» Records supplied:
[Start of section]
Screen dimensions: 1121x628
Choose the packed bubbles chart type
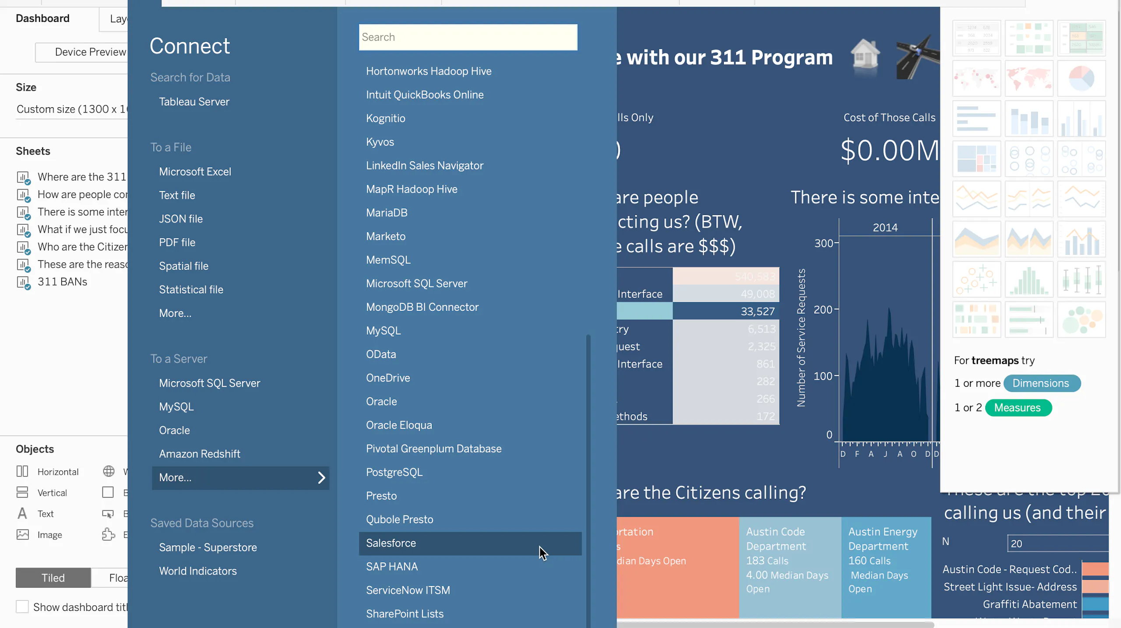pos(1082,319)
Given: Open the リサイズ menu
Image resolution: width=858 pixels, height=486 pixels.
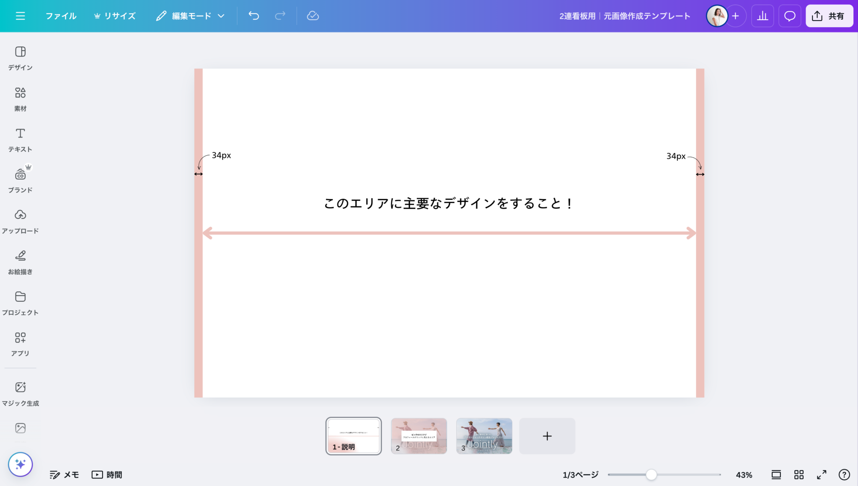Looking at the screenshot, I should (x=115, y=15).
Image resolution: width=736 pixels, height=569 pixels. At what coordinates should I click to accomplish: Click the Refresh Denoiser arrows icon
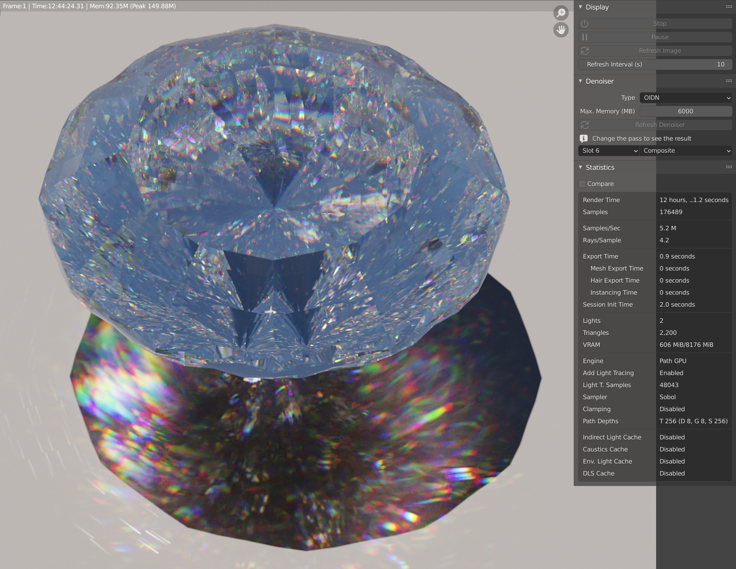585,125
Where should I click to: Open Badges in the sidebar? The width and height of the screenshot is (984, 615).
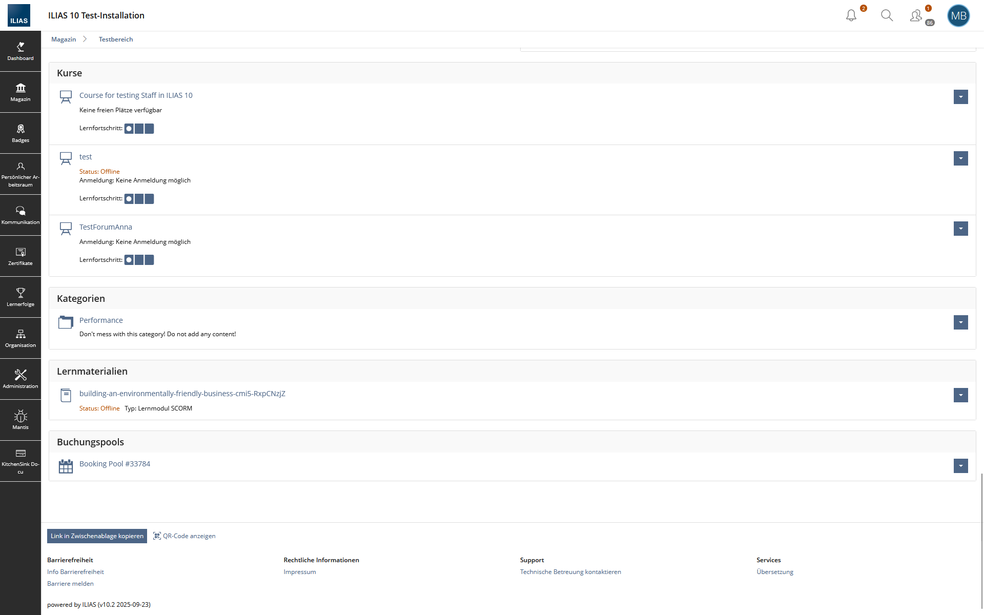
[End of section]
» Assigned task:
Wherever a line of the data above contains "Open", copy that line.

» Written response:
Given: Open the リサイズ menu
Where should I click to: Open Badges in the sidebar? The width and height of the screenshot is (984, 615).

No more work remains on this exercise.